Use Have I Been Pwned API to check for Pwned passwords

IMO, there should be an option to toggle and disable this, some people(including me) may not want to transmit password to that site.

I am always for options/toggles, however to clear up your misunderstanding: The HaveIBeenPwned password check does not work by transmitting the password to their site! (See the linked API documentation) Only the first 5 characters of the hashed password are transmitted and HIBP then returns all the suffix-hashes for known leaked passwords, along with a number indicating how often they've been found in public leaks, allowing you to locally compare those against the full hash of your password. (The method is called k-anonymity and described futher here: https://blog.cloudflare.com/validating-leaked-passwords-with-k-anonymity/ ) Neither your password, nor the full SHA-1 hash ever leave your system.

Example: "Password"

SHA-1 hash: 8be3c943b1609fffbfc51aad666d0a04adf83c9d
API URL: https://api.pwnedpasswords.com/range/8be3c

Returns among others this suffix:

943B1609FFFBFC51AAD666D0A04ADF83C9D:130999

So "Password" has been found in leaks 130999 times, and is not a good password to use.
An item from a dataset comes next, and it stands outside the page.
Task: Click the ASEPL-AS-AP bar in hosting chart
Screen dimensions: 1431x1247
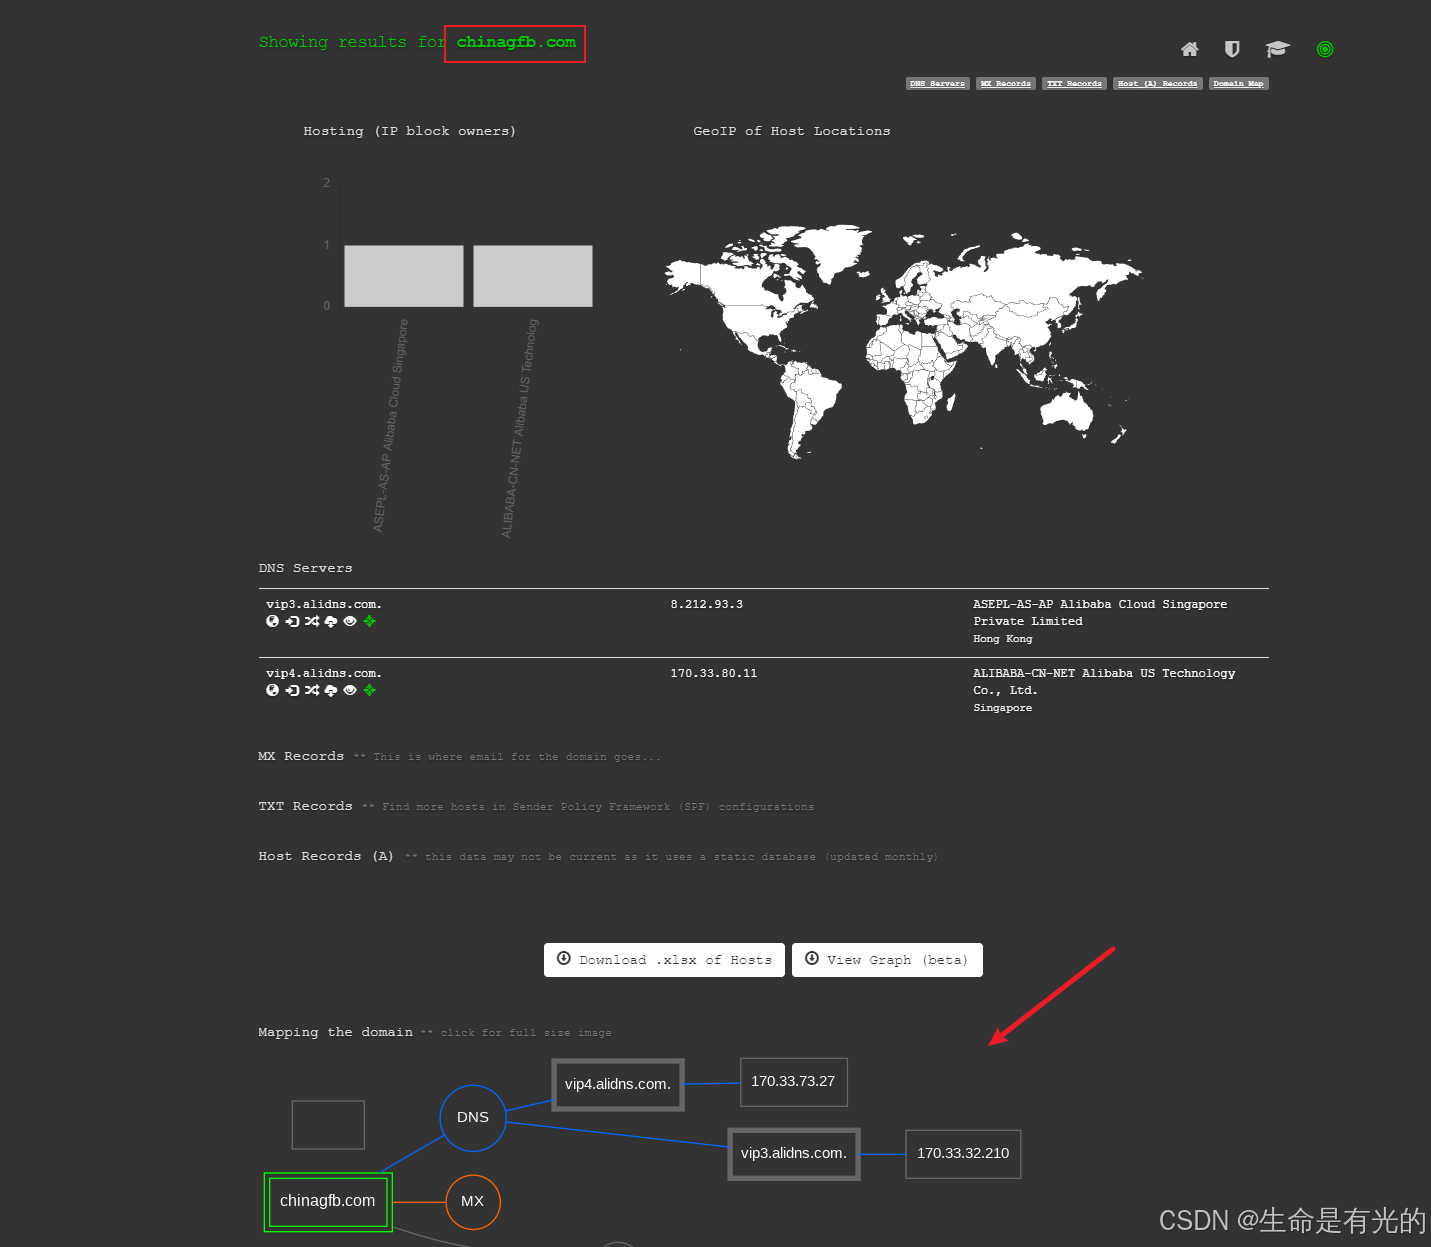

Example: "tun834v9y8n347mv834yv34"

SHA-1 hash: d896bd51f8362d72e90f00617f16bbbd571e4aa0
API URL: https://api.pwnedpasswords.com/range/d896b

Checking for the suffix "d51f8362d72e90f00617f16bbbd571e4aa0" in the returned hashes returns no results, so "tun834v9y8n347mv834yv34" was not found in any leaks (yet). (Would have been a good password... now it no longer is, of course.)

Well, this was not some 'misunderstanding', it is more like a new feature(V2 API) was rolled out and people are unaware of this, this was a new addition over V1, from the author's own blog:

'Edit 2: The API model described below has subsequently been discontinued in favour of the k-anonymity model launched with V2.'

https://www.troyhunt.com/introducing-306-million-freely-downloadable-pwned-passwords/

I specifically linked to the V2 API in the original suggestion.